STEP 5 -- Clean Out The Motor
Using a soft bristle brush or compressed air, carefully clean the inside of the motor being sure to remove any dirt and debris that may have found its way inside.
Never use solvents such as motor or brake cleaners to clean out motor.
STEP 6 -- Clean The Rotor
Use the brush or compressed air to clean off the rotor, paying special attention to the bearing and magnet surfaces. The rotor is highly magnetic so metal debris may be stuck to it and must be removed to prevent damage to the inside of the motor.
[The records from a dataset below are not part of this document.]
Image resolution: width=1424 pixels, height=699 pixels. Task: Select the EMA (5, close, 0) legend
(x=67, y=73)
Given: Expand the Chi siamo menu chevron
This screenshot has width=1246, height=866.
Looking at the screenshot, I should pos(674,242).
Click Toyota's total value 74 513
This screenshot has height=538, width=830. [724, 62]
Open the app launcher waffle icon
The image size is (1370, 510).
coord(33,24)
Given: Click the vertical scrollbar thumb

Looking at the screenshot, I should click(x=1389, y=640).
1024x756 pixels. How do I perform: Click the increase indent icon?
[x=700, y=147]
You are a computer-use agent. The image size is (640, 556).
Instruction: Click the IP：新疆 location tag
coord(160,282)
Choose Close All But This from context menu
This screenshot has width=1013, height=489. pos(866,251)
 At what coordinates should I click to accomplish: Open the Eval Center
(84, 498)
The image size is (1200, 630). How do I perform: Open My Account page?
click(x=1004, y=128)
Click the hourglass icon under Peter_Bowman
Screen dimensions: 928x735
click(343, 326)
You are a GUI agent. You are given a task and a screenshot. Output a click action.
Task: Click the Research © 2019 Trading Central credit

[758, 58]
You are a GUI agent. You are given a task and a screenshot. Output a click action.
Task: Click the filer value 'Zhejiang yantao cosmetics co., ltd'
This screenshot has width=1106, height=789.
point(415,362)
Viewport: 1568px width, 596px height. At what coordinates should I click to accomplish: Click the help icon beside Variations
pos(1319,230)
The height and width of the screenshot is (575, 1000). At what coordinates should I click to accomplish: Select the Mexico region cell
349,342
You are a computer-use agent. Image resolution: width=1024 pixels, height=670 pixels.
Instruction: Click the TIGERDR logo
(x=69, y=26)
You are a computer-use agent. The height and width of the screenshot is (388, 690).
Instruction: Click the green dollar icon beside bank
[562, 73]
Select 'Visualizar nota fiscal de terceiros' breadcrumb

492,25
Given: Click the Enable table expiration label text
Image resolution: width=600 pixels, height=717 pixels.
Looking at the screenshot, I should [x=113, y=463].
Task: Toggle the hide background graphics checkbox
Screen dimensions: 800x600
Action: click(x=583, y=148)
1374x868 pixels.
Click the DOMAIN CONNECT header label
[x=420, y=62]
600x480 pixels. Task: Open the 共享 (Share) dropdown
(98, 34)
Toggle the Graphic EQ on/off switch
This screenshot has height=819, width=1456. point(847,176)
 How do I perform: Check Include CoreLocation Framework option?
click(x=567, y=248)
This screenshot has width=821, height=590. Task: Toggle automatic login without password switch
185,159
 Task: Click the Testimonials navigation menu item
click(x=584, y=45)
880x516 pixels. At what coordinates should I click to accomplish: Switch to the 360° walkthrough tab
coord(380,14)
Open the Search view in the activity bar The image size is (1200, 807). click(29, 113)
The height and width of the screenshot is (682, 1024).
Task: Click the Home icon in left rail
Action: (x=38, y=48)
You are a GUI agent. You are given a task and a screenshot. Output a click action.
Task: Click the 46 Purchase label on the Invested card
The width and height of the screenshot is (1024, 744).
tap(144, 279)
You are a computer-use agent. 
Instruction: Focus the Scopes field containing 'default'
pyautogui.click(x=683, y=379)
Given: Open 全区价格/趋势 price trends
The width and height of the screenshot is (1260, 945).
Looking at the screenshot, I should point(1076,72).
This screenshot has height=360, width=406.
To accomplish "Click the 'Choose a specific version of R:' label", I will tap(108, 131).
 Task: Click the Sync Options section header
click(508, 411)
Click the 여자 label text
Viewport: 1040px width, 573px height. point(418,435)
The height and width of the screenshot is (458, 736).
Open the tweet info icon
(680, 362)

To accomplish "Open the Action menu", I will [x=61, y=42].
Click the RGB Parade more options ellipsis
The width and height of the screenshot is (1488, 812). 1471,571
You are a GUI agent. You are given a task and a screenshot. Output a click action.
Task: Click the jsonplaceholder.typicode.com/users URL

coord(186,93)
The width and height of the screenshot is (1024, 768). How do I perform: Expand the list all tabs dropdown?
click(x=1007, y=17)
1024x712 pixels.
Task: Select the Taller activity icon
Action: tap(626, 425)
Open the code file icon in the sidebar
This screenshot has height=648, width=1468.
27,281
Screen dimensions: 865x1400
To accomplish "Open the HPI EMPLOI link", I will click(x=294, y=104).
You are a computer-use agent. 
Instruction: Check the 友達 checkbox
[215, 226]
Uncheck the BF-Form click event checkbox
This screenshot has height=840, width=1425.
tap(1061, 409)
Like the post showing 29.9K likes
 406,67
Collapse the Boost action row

STEP 7 -- Clean Out The Front End Bell
Use the brush or compressed air to clean out the front end bell housing, paying close attention to the bearing. This is a good opportunity to check the bearing to make sure it operates smoothly--The bearing's inner shield can be oiled if desired, but do not use more than a drop or two of oil or it will attract dirt and debris.
STEP 8 -- Inspect The Motor
Visually inspect the interior of the motor to be sure that it is free of debris that may interfere with the rotation of the rotor.
STEP 9 -- Install The Rotor
Re-install the rotor into the motor by grasping the pinion shaft with the needle-nose pliers, and slowly and carefully sliding the rotor down into the motor until the shaft is properly inserted into the rear bearing. A small plastic tube (like the one shown here that we ship our rotors in) or a rolled up piece of a business card can help protect and center the rotor as it is inserted into the motor.
STEP 10 -- Install The Front End Bell
Re-install the front end bell and the 3 main 4-40 cap screws onto the motor, making sure to put the paper insulator and any removed shims back in place.
STEP 11 -- Tighten The Screws
Use the 3/32" hex wrench to slowly tighten the three main 4-40 motor screws, making sure there is no binding of the rotor as it is tightened--The rotor should be able to spin freely at all times.
STEP 12 -- Check The End Play
Check that the rotor has the proper amount of free end play. There should be approximately 0.010-0.020” (0.25-0.50mm) of end play. If necessary, add or remove shims from the pinion side of the motor shaft until the proper amount of end play is reached.